In the end, half the money went to launch Wentworth Institute and the other half was awarded to his family. By the time Wentworth began admitting students in 1911, the endowment had grown under the wise stewardship of the trustees Arioch had selected and proved sufficient to purchase land in Boston and construct the central buildings of the familiar campus that still faces the Museum of Fine Arts across Huntington Avenue. Also thanks to the endowment, students were charged tuition of only $18 per annum-a bargain even for those times.

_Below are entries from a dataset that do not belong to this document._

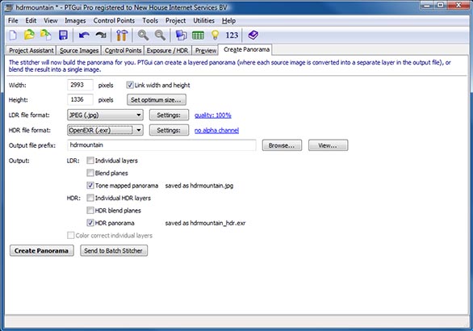
Task: Enable the Individual layers checkbox
Action: pyautogui.click(x=90, y=161)
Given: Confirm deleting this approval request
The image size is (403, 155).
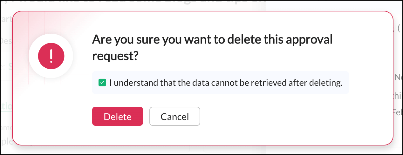Looking at the screenshot, I should tap(117, 117).
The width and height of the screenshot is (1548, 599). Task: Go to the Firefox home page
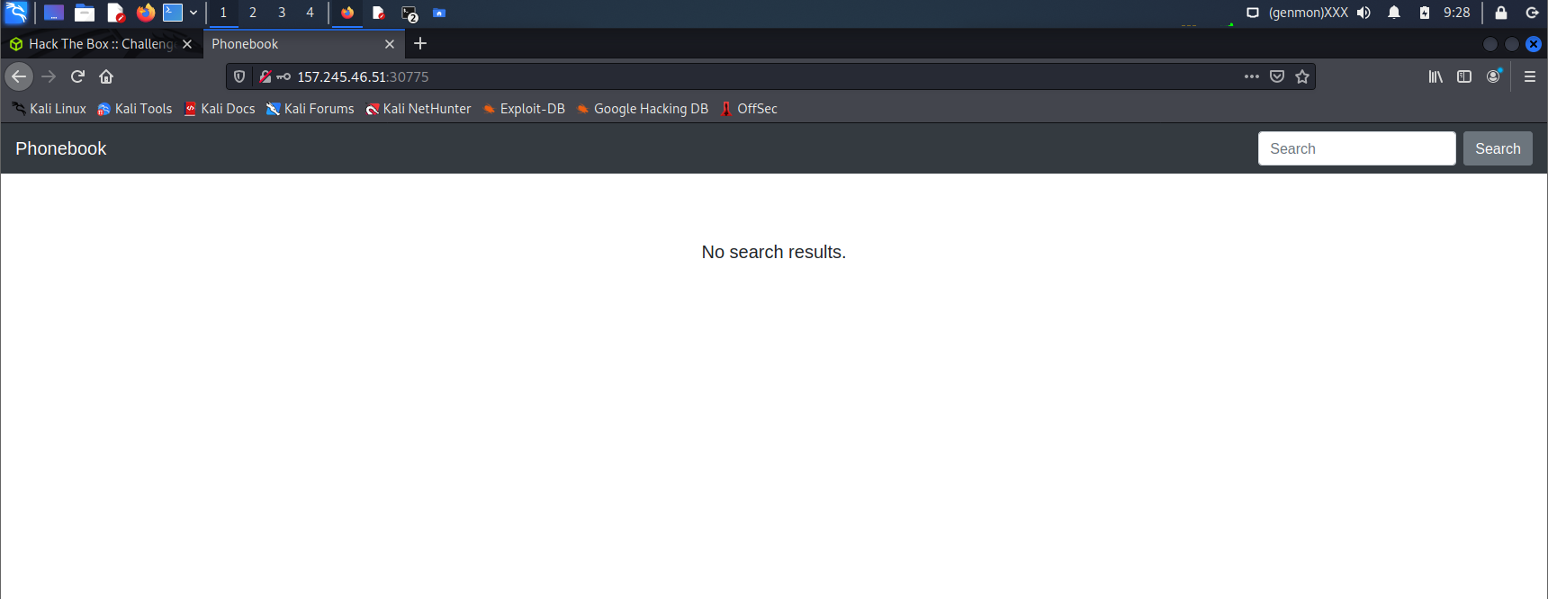point(106,76)
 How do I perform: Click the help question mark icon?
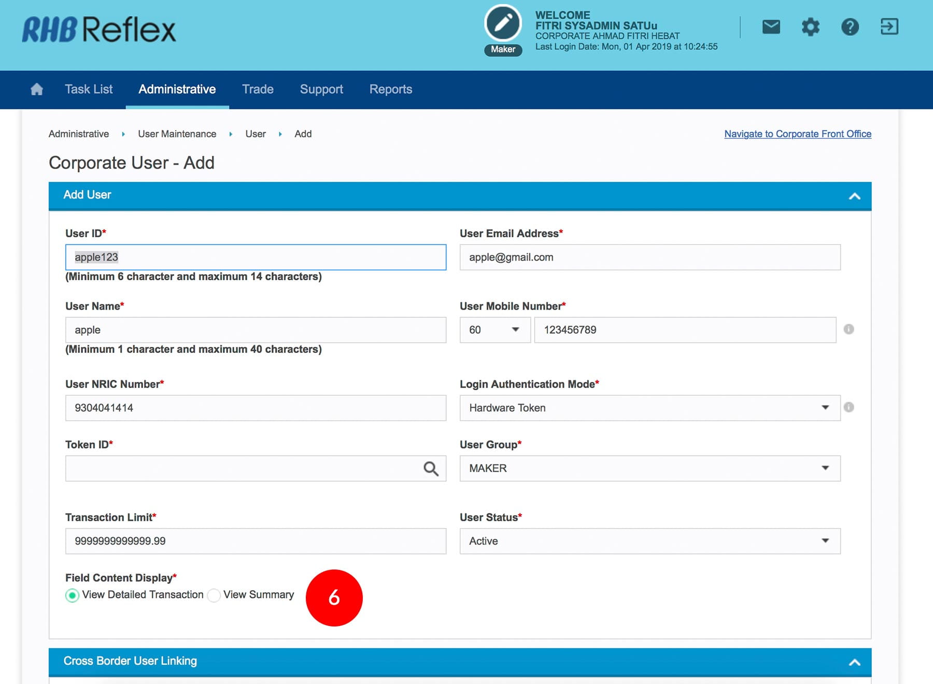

The super trade school that Wentworth aimed to be-in part modeled on New York's Pratt Instituteproved a successful approach and one that carried the school along for decades as it honed its offerings, expanded its campus and built its reputation. Along the way the school adapted to the needs of the nation in two world wars. In the first, more than 800 graduates served and 28 lost their lives. During World War II, the campus shut its doors to regular students so it could function as a training center exclusively for the Navy.

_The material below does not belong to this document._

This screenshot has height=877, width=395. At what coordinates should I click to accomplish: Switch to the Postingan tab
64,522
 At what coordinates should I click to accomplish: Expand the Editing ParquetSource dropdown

The modern era at Wentworth might be said to have begun with the appointment of H. Russell Beatty, a Pratt veteran, as principal in 1953. One of his first actions was to ask the board to change his title to president. After winning the day on that matter, he began the slow process of making Wentworth into an institution that granted degrees-initially associate degrees only and, as his tenure ended in the early 1970s, a bachelor's (spawning a short-lived slogan Wen-TWO-worth).
Although published by Wentworth itself and generally self-congratulatory in tone, A Century of Honesty does not shy away from the institution's less flattering side. For instance, Beatty who put his imprint on Wentworth as president from 1953 to 1971 is revealed as both innovator and autocrat (a characterization I recall hearing during my father's time on the faculty in the tumultuous 1960s). Determined to mold character no matter what happened in the world at large, Beatty brooked no disagreement and insisted that unscheduled student time be occupied with wholesome activities-a policy that was enforced through mandatory participation in groups such as a model railroad club and a glee club. His wife Alice, while regarded with warmth, also played her own role in watching over the students and ensuring they were occupied and fully prepared to sing the school's anthem on call (she herself was often the choirmaster at campus events, despite a tendency to sing off key).

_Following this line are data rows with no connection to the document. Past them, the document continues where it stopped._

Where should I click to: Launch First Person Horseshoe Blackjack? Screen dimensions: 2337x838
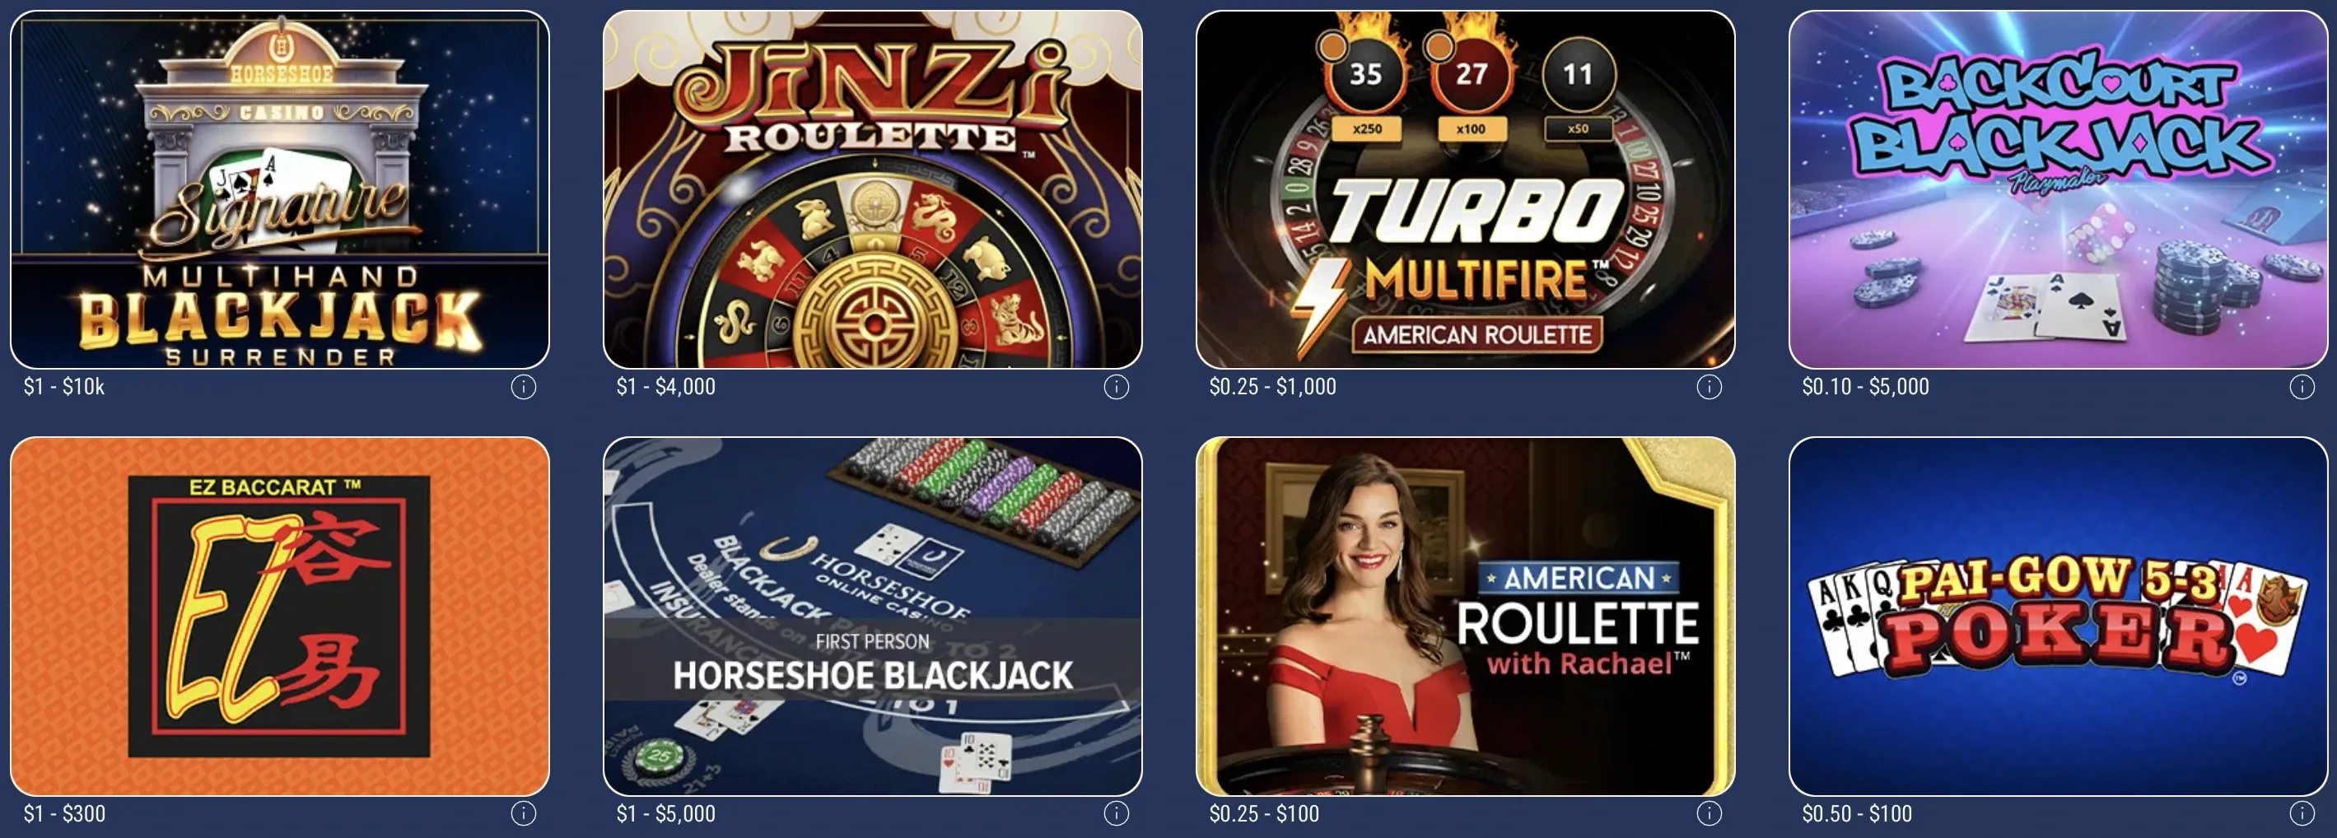point(873,617)
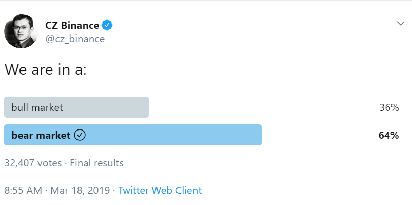Click the 8:55 AM timestamp
This screenshot has height=205, width=412.
click(x=23, y=190)
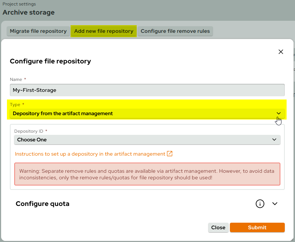Click the external link icon after Instructions text

[x=169, y=154]
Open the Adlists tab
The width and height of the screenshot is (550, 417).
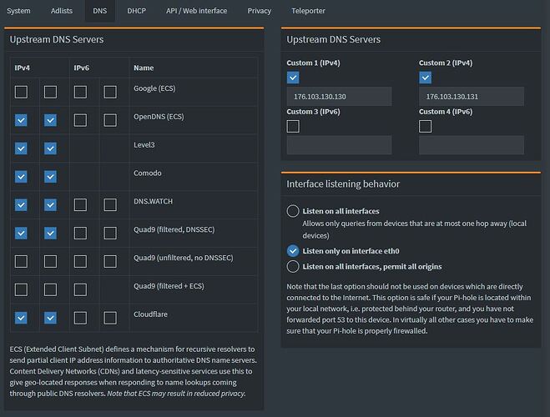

Similarly, the book, which provides an unusually well-balanced and seamless blend of photographs, text, sidebars, personal anecdotes and other illustrative material, includes mementos highlighting student discontents as well as a full treatment of the landmark faculty strike of the late 1970s.
Clifford brings the story to the present with his review of the administration of Edward T. Kirkpatrick, who enlarged upon Beatty's reforms. Curiously, the college recruited Kirkpatrick in large measure based on his experience as dean of Engineering at Rochester Institute of Technology, which he had helped relocate to an entirely new campus. This was the time when Boston's highway builders were about to launch the "Inner Belt," a short circumferential highway that would have cut between MIT and Harvard in Cambridge, through Boston University, and then directly through Wentworth property.